The way we handle secrets is at build-time we allow you to run scripts that can extract secrets and env vars host-side. The secrets get stored in a sqlite table (not baked into the coast image). When you start a coast, it injects those secrets -- you can decide how you the secrets should appear either as env vars, or if they should be written to the write layer. You're then able to trigger a re-injection of the secrets, so you can extract all the secrets again host-side and have them injected into all running coasts. This is useful because you don't have to rebuild and re-run just to update secrets.


[flagged]


>One thing I'm curious about: how do you handle state drift when agents are working on the same service across different worktrees? For example, if two agents are both making schema changes to a shared database service, do you have any coordination primitives, or is that left to the orchestration layer above? In my experience the runtime isolation is the easy part - the hard part is when agents need to share state (like a test database) without stepping on each other.

Great question!
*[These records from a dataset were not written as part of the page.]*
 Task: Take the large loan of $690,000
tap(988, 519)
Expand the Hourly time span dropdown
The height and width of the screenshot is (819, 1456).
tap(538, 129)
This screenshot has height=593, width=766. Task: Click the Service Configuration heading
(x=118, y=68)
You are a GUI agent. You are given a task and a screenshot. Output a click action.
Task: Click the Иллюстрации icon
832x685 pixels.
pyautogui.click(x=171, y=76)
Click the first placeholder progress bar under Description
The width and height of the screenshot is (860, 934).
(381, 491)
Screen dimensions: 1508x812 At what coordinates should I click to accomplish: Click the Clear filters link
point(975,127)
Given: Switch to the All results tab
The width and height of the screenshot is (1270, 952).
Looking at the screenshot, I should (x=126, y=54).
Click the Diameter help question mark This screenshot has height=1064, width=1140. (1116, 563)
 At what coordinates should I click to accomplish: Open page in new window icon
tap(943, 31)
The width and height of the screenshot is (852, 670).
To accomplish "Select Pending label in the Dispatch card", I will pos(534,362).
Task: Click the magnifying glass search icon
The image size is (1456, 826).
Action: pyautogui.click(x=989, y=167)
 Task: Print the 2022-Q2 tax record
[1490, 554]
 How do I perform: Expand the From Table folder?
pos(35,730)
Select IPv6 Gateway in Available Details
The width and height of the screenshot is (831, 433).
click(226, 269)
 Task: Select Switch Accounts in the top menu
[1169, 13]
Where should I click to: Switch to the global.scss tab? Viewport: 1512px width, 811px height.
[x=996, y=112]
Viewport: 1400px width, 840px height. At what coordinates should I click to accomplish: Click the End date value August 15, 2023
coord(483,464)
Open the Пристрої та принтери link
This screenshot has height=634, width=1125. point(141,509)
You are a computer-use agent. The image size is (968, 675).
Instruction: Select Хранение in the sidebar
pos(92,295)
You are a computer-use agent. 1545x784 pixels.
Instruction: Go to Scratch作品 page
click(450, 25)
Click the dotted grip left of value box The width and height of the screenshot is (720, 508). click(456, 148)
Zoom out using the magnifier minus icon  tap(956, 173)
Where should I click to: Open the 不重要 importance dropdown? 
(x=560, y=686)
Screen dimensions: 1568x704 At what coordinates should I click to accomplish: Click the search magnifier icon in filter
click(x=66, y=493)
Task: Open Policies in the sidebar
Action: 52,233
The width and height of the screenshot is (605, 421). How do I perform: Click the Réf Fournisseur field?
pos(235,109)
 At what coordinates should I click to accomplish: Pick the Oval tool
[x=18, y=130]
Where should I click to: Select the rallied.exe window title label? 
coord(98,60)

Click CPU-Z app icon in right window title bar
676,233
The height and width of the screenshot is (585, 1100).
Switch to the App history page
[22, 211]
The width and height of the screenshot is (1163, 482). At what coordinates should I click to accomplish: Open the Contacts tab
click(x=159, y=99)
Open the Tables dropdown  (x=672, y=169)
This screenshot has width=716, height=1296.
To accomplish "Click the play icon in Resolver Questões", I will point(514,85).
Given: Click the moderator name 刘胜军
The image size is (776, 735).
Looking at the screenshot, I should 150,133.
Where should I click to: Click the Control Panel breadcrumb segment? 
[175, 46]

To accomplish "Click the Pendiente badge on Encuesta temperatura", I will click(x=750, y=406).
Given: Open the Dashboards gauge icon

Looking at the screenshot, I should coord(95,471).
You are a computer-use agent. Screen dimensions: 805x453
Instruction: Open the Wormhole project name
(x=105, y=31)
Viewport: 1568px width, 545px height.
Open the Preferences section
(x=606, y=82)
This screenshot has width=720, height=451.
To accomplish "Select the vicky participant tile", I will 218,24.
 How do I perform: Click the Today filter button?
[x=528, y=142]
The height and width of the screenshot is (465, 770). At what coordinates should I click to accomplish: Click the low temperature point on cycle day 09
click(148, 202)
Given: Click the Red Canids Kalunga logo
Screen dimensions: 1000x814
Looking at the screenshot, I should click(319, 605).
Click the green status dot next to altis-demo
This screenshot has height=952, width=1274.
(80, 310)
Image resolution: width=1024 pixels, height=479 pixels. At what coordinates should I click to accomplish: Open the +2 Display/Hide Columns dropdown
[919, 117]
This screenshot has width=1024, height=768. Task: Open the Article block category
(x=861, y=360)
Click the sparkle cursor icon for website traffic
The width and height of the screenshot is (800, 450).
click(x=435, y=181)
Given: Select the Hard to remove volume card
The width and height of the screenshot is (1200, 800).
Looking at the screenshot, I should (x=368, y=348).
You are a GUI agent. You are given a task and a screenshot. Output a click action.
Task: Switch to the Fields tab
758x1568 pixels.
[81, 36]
You can configure multiple coasts, so you could have a coast running with isolated dbs/state and also a shared version (you can either share the volume amongst the running coasts or move your db to run host-side as a singleton). So its sort of left to the orchestration layer: you put rules in your md file about when to use each. There's trade-offs to each scenario. I've been using isolated dbs for integration tests, but then for UI things I end up going with shared services.

>Re: For example, if two agents are both making schema changes to a shared database service

Obviously things can still go wrong here in the shared scenario, but it's worked fine for us and I haven't hit anything so far. It's just like having developers introducing schema changes across feature branches.

>Also, the per-service strategy config (none/hot/restart/rebuild) seems like the right abstraction. Most of the overhead in switching worktrees comes from unnecessary full restarts of services that don't actually care about the code change.

Totally, at first switching worktrees for our 1m+ loc repo was like 2 minutes. Then we introduced the hot/none strategies and got it down to like 8s. This is by far one of the best features we have.